• [Directive]: Please pick out each line of the listing below that contains the string "This", and copy those lines. Letter case must match.

• [Data for the task]:
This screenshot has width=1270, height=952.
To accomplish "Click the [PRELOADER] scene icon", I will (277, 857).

...

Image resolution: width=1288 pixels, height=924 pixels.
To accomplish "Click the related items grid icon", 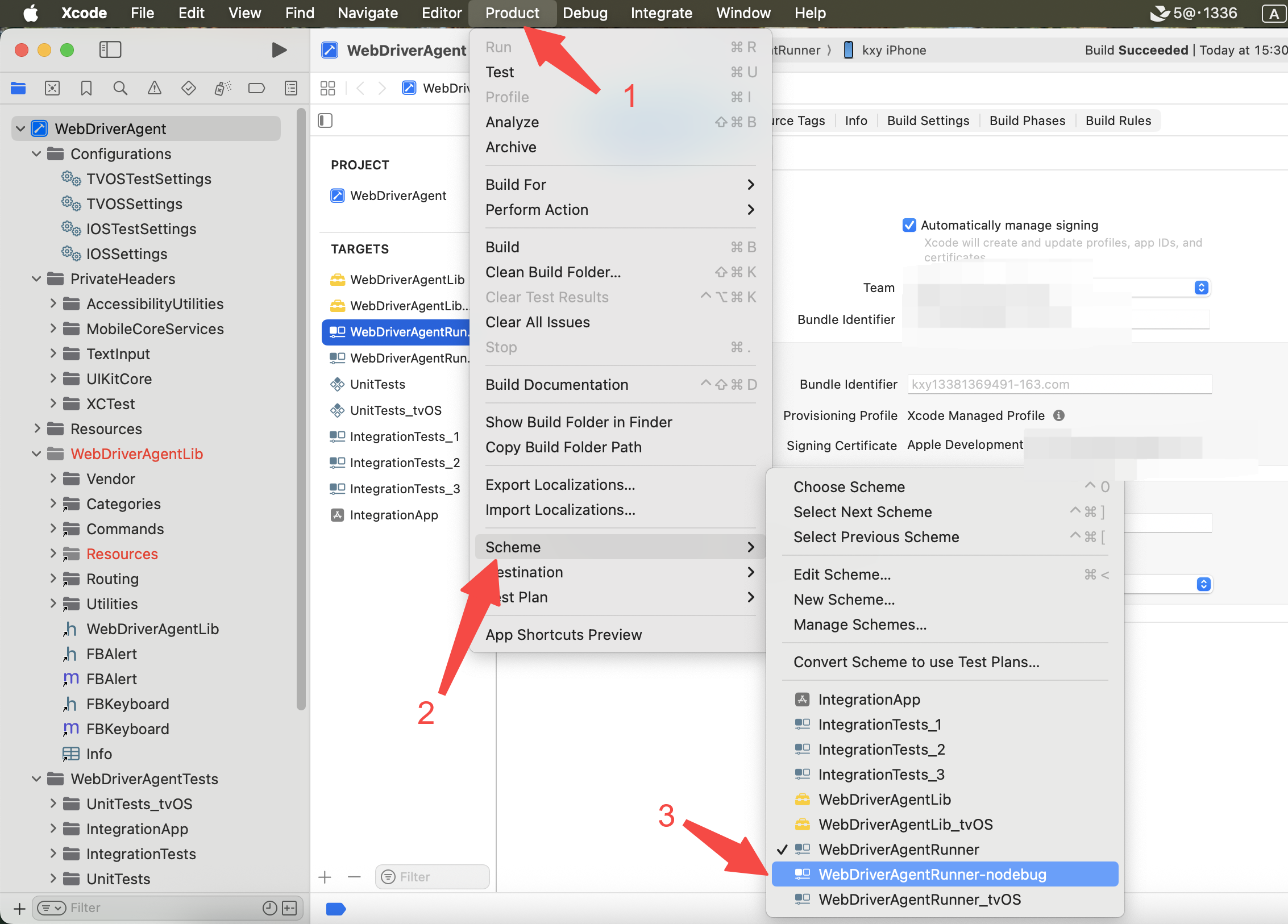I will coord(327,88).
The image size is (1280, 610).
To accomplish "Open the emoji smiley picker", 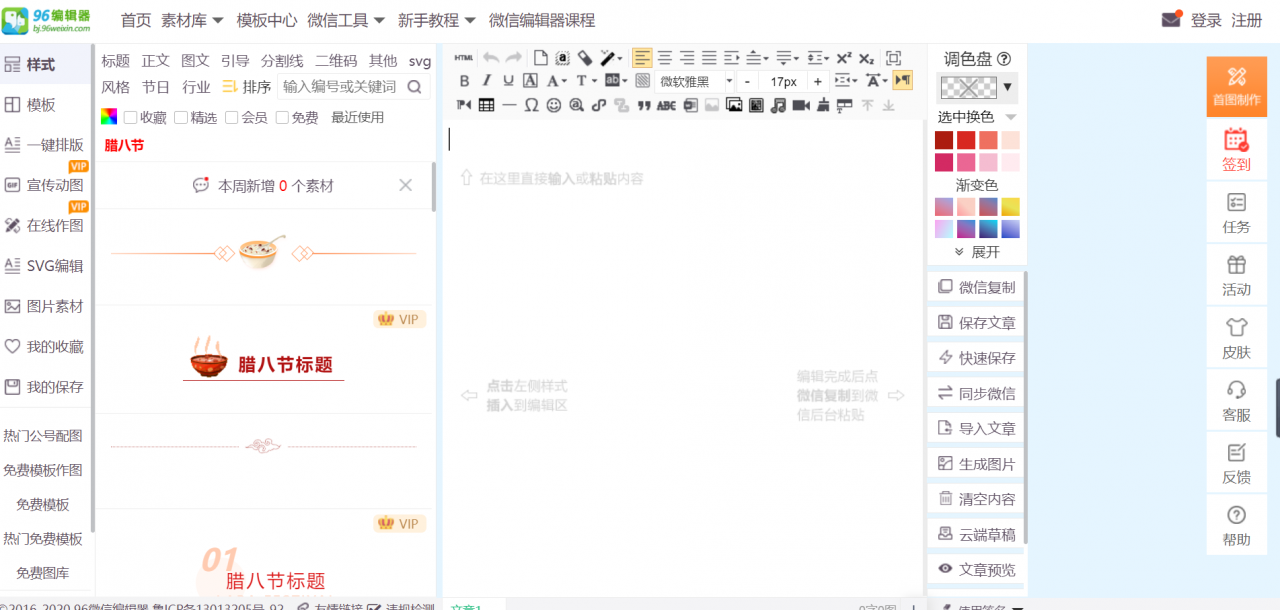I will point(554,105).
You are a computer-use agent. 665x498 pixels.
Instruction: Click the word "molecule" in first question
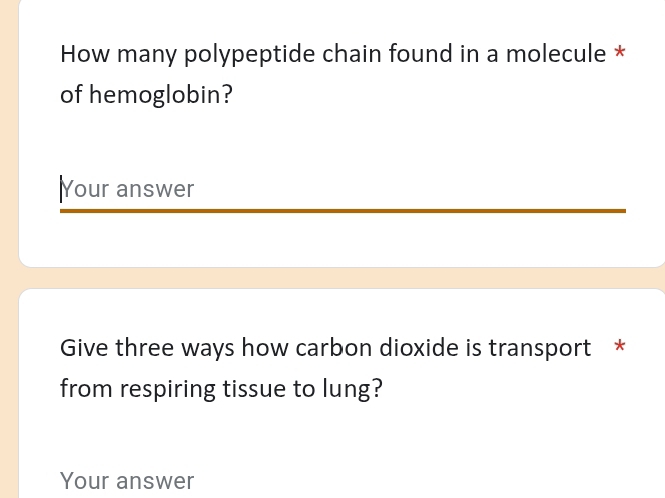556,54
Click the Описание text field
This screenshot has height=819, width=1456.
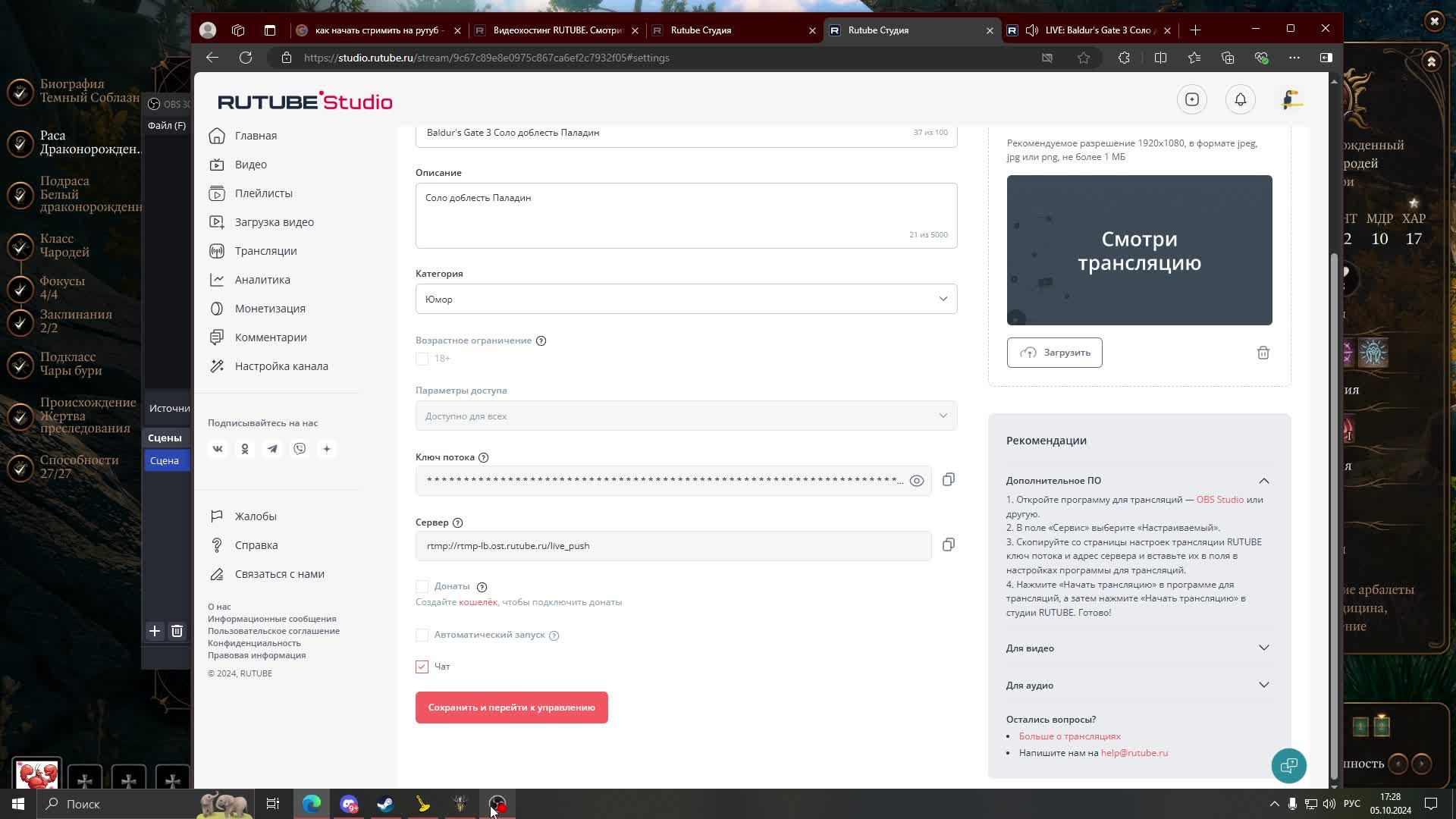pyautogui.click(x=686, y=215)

* * *

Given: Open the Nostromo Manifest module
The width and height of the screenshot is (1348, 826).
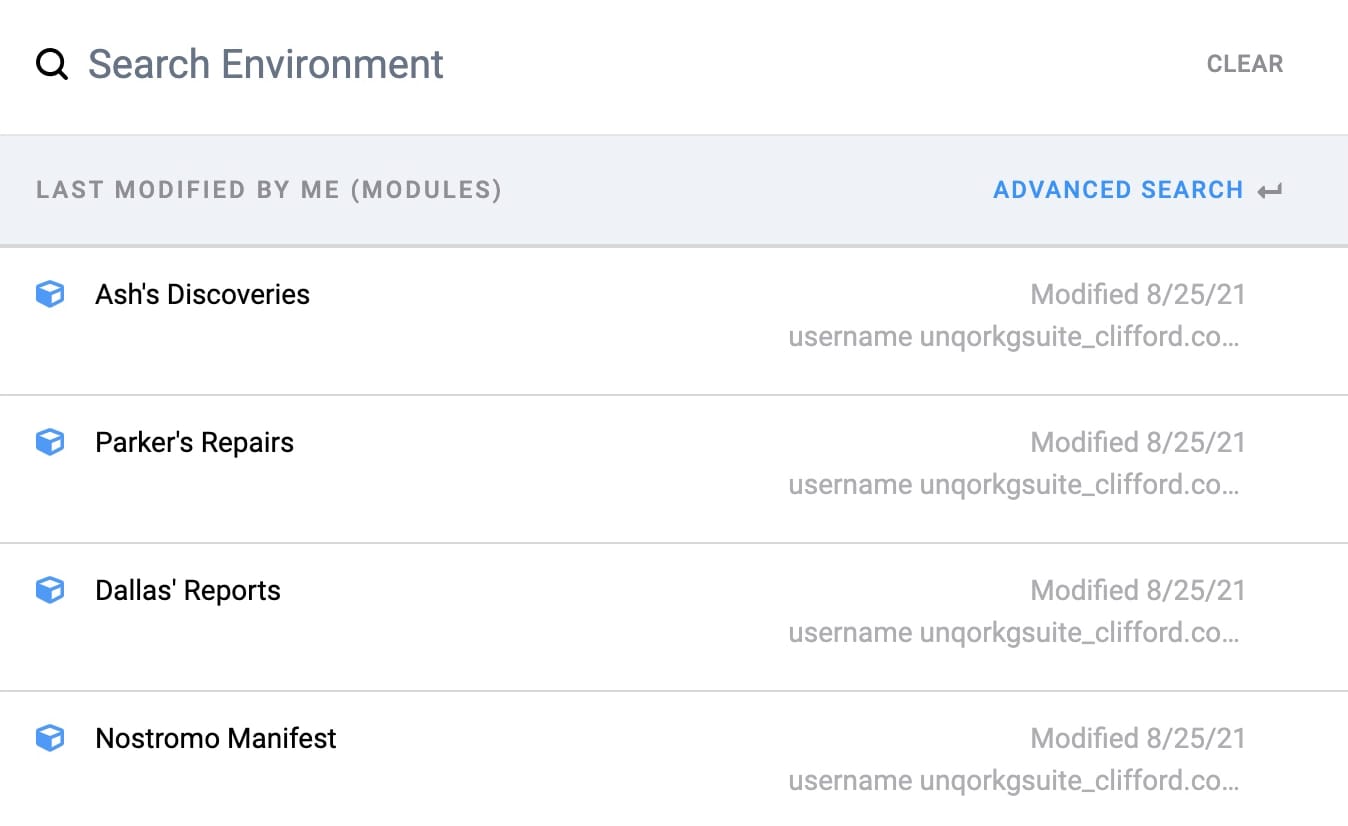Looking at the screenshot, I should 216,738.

• [Solution to the problem]:
This screenshot has width=1270, height=952.
This screenshot has height=819, width=1456.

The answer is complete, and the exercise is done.